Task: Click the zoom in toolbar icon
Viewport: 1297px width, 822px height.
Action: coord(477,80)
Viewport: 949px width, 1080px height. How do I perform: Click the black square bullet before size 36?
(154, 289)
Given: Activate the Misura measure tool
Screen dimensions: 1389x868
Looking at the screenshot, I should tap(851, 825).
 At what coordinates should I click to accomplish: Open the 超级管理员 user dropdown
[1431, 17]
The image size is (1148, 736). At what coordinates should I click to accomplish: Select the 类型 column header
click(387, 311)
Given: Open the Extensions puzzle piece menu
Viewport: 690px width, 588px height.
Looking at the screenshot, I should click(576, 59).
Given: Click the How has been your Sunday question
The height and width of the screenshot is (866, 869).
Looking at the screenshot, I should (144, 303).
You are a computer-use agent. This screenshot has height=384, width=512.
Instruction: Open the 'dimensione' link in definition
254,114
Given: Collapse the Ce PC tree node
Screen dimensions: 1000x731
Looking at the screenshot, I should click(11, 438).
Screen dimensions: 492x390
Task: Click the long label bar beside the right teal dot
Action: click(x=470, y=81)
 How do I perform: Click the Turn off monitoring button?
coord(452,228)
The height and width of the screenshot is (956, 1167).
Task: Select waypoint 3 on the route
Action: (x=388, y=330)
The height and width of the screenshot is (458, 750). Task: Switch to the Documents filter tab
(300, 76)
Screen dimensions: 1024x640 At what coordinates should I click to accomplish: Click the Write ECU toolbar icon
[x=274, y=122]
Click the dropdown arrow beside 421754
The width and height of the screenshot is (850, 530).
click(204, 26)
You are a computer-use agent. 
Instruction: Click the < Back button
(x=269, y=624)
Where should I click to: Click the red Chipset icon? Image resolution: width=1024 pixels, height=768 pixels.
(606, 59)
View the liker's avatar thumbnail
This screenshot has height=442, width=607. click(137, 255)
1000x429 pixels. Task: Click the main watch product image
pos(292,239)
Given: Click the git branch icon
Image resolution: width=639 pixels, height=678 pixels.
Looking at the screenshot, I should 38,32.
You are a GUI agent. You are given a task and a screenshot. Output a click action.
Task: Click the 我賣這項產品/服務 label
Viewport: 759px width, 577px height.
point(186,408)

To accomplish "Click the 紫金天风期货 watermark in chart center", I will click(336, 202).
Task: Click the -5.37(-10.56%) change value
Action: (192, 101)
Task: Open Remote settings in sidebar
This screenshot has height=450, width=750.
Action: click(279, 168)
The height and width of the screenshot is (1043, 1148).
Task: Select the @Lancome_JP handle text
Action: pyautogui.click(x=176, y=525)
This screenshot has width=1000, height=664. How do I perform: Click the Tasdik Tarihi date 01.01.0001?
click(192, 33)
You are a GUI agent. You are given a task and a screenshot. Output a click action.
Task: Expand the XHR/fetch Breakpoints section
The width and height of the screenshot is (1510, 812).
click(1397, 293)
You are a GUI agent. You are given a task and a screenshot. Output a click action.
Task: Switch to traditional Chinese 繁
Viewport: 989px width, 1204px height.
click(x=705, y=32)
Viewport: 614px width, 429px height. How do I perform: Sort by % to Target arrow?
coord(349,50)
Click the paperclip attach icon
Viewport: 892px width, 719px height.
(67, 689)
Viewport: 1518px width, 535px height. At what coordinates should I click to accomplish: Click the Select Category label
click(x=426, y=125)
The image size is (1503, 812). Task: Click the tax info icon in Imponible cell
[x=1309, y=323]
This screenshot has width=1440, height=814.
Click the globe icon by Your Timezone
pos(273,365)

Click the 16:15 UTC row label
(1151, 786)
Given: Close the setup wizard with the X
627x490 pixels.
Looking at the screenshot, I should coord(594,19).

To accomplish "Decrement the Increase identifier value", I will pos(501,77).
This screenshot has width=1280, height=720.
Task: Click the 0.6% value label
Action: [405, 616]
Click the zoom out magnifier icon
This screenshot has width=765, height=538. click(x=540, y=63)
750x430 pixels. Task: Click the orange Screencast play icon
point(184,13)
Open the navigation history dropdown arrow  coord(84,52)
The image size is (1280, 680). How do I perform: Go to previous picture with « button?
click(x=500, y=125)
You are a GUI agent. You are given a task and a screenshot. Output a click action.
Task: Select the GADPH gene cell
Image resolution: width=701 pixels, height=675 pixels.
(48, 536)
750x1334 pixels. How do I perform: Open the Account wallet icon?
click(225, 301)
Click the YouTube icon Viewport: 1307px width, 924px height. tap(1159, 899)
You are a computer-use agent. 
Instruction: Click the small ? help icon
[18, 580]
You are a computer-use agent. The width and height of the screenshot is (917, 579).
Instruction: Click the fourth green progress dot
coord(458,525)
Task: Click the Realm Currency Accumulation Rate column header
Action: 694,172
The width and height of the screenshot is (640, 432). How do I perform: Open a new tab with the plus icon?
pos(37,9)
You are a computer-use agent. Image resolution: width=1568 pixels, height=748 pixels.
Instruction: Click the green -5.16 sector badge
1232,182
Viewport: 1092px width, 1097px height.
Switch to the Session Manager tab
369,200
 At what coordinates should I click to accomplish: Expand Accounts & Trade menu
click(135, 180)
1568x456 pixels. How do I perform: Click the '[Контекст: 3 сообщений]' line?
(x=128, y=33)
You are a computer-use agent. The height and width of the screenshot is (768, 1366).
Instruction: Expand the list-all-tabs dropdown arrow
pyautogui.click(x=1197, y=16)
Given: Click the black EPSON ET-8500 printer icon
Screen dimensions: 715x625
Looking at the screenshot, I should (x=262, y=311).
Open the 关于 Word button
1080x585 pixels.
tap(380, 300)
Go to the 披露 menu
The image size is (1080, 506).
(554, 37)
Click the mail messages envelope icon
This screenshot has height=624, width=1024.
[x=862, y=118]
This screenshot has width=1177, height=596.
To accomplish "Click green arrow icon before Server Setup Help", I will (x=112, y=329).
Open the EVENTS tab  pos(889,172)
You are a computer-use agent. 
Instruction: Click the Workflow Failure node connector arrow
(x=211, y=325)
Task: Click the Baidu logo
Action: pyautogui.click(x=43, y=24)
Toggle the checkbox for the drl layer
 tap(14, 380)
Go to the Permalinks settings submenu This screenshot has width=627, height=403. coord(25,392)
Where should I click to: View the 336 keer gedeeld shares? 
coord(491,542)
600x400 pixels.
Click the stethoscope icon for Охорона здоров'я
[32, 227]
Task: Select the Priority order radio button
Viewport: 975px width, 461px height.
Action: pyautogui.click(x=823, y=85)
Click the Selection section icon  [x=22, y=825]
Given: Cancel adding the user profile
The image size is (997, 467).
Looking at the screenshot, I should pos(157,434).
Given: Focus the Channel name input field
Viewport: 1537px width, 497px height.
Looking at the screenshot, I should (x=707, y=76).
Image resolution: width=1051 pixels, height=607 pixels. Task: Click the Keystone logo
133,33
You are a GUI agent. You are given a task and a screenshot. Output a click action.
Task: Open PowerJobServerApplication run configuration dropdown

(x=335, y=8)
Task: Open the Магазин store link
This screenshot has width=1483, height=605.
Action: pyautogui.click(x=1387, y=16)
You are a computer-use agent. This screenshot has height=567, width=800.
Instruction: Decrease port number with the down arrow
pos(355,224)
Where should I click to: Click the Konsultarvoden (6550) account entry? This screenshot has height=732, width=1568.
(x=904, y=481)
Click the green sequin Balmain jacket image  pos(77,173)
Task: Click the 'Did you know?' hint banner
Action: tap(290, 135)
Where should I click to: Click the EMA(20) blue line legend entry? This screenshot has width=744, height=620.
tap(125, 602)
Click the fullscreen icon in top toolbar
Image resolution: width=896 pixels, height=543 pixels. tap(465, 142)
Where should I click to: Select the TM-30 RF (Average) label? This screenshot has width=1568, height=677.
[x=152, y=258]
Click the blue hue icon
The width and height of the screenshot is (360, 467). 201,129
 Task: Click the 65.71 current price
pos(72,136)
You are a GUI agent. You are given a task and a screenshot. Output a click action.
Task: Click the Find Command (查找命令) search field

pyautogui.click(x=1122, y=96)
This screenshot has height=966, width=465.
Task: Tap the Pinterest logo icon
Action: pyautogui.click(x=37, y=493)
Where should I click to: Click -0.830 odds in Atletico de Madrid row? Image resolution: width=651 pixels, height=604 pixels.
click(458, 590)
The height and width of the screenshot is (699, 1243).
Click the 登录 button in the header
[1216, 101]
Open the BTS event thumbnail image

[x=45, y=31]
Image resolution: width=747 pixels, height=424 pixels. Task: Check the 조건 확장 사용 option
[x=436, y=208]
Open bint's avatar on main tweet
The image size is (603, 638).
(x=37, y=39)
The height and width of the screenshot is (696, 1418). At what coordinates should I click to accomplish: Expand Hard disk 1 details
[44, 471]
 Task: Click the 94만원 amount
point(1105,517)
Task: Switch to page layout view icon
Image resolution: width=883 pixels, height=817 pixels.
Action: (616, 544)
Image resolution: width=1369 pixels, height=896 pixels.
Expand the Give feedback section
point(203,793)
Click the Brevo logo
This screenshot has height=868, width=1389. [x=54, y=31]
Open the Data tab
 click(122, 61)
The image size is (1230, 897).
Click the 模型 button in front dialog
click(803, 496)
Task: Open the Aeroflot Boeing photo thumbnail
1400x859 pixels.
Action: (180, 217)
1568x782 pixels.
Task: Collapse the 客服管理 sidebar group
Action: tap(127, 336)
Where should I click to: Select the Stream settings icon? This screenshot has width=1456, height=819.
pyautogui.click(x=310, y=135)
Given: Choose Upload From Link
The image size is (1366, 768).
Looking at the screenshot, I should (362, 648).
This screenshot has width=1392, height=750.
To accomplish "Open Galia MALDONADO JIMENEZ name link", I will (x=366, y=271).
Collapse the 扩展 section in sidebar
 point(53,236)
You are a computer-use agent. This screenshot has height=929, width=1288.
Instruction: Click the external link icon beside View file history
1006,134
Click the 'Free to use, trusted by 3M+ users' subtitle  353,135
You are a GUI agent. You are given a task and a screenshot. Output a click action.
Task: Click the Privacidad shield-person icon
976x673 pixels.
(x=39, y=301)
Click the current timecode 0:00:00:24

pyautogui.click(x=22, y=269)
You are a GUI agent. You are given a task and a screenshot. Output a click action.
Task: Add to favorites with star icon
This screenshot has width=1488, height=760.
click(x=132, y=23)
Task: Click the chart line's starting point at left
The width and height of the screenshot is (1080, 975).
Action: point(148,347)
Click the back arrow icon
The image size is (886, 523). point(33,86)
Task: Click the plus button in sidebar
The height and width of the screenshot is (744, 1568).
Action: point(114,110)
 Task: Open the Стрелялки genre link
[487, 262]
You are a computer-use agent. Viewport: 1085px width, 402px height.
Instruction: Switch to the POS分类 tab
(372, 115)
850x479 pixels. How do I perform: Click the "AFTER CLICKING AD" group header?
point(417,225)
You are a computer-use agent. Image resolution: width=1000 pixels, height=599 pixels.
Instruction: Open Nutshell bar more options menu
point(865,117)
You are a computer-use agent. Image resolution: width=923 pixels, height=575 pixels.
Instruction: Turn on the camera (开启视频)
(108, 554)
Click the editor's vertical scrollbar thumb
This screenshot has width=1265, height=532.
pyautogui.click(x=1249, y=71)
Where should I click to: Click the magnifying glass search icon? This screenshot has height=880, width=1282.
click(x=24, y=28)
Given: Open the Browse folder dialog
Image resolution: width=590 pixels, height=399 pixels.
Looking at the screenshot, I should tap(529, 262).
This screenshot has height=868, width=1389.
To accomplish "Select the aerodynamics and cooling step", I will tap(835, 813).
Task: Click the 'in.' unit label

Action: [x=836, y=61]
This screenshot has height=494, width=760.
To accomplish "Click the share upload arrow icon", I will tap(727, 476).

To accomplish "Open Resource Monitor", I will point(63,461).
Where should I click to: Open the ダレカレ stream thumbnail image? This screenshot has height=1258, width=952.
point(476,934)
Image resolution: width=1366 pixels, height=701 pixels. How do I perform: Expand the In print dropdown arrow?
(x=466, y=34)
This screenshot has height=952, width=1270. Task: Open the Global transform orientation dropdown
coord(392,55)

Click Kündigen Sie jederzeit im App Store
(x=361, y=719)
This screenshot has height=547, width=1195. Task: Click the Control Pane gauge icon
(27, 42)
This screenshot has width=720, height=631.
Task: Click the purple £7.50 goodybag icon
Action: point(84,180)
◇ ◇ ◇
Task statement = Using the entries shown above, reproduce verbatim the lines from the line bearing "Viewport: 690px width, 588px height." to the line bearing "Given: Collapse the Ce PC tree node", inclusive.

Your solution =
Viewport: 690px width, 588px height.
Looking at the screenshot, I should click(576, 59).
Given: Click the How has been your Sunday question
The height and width of the screenshot is (866, 869).
Looking at the screenshot, I should (144, 303).
You are a computer-use agent. This screenshot has height=384, width=512.
Instruction: Open the 'dimensione' link in definition
254,114
Given: Collapse the Ce PC tree node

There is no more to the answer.